### Problem to solve
Could you swap "tab" for "section" throughout the lines below, keep everything else unchanged, and leave the pictures out of your answer?
# start of Excerpted records
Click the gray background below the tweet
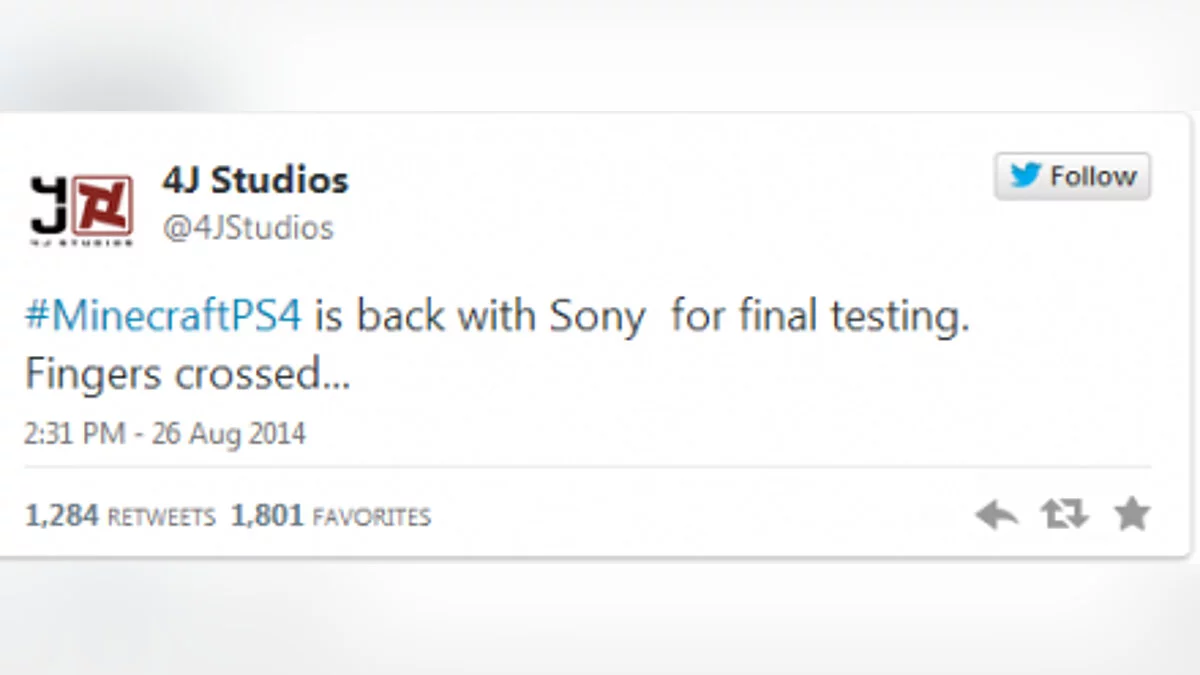Screen dimensions: 1200x675 click(x=600, y=620)
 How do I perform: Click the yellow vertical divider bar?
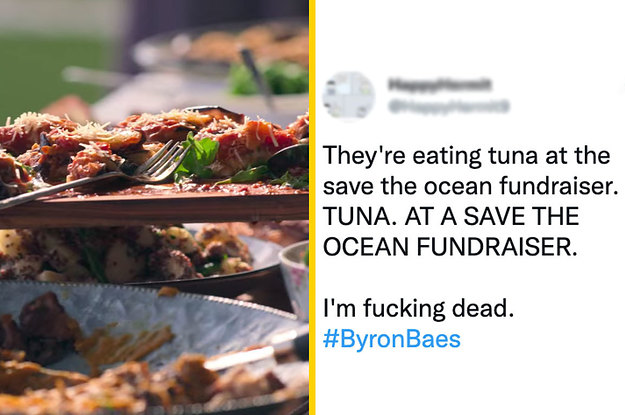pos(312,207)
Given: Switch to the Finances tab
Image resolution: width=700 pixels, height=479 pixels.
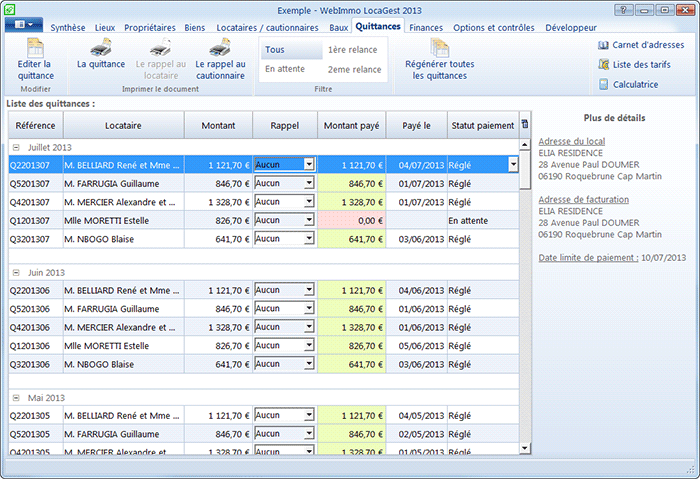Looking at the screenshot, I should (426, 27).
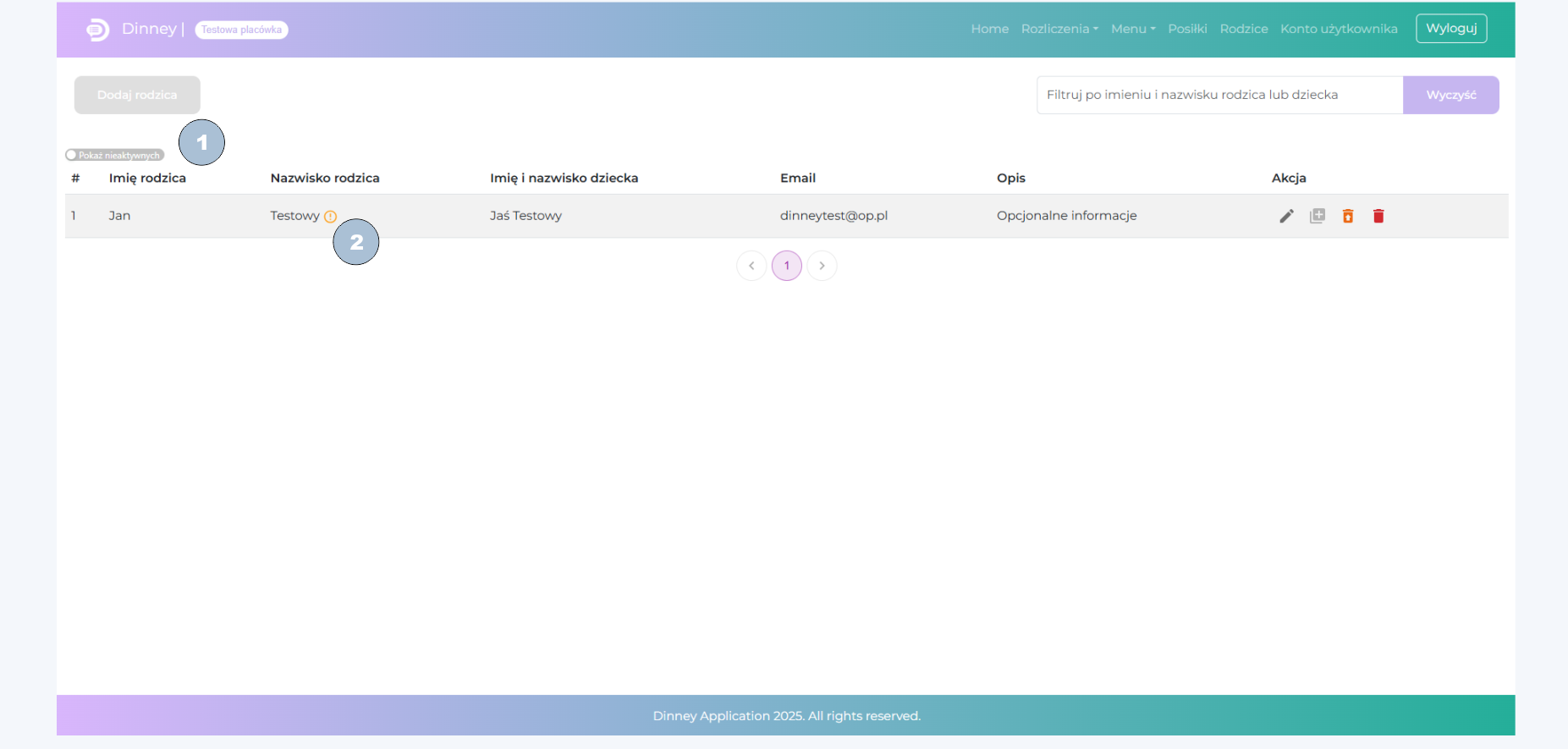Viewport: 1568px width, 749px height.
Task: Click the orange trash icon with arrow
Action: 1348,216
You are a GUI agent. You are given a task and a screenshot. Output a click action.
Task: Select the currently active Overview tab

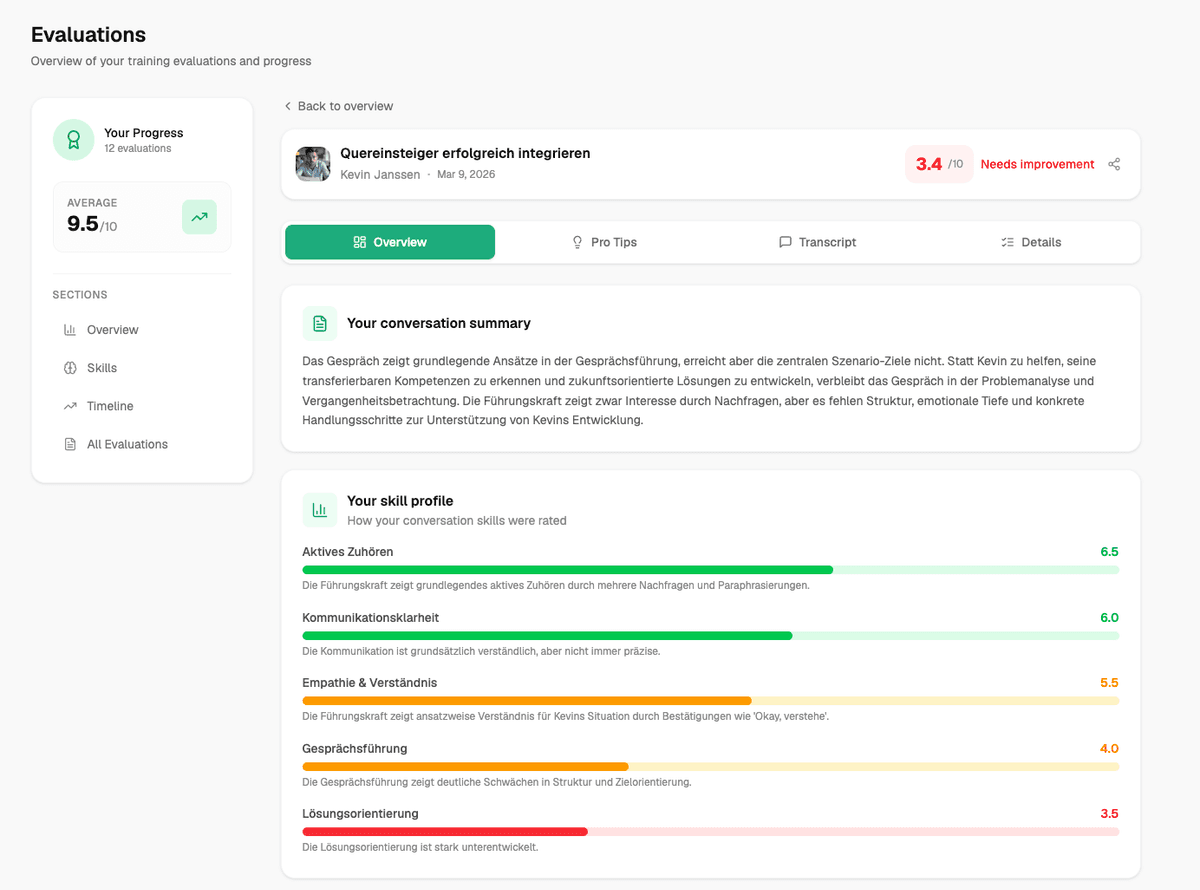click(389, 241)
# end of Excerpted records
### Solution for this task
Click the gray background below the tweet
Screen dimensions: 1200x675 click(x=600, y=620)
 How do I perform: Click the yellow vertical divider bar?
pos(312,207)
Given: Switch to the Finances section
Image resolution: width=700 pixels, height=479 pixels.
Looking at the screenshot, I should (426, 27).
Viewport: 1568px width, 749px height.
Task: Click the orange trash icon with arrow
Action: 1348,216
You are a GUI agent. You are given a task and a screenshot. Output a click action.
Task: Select the currently active Overview section

click(389, 241)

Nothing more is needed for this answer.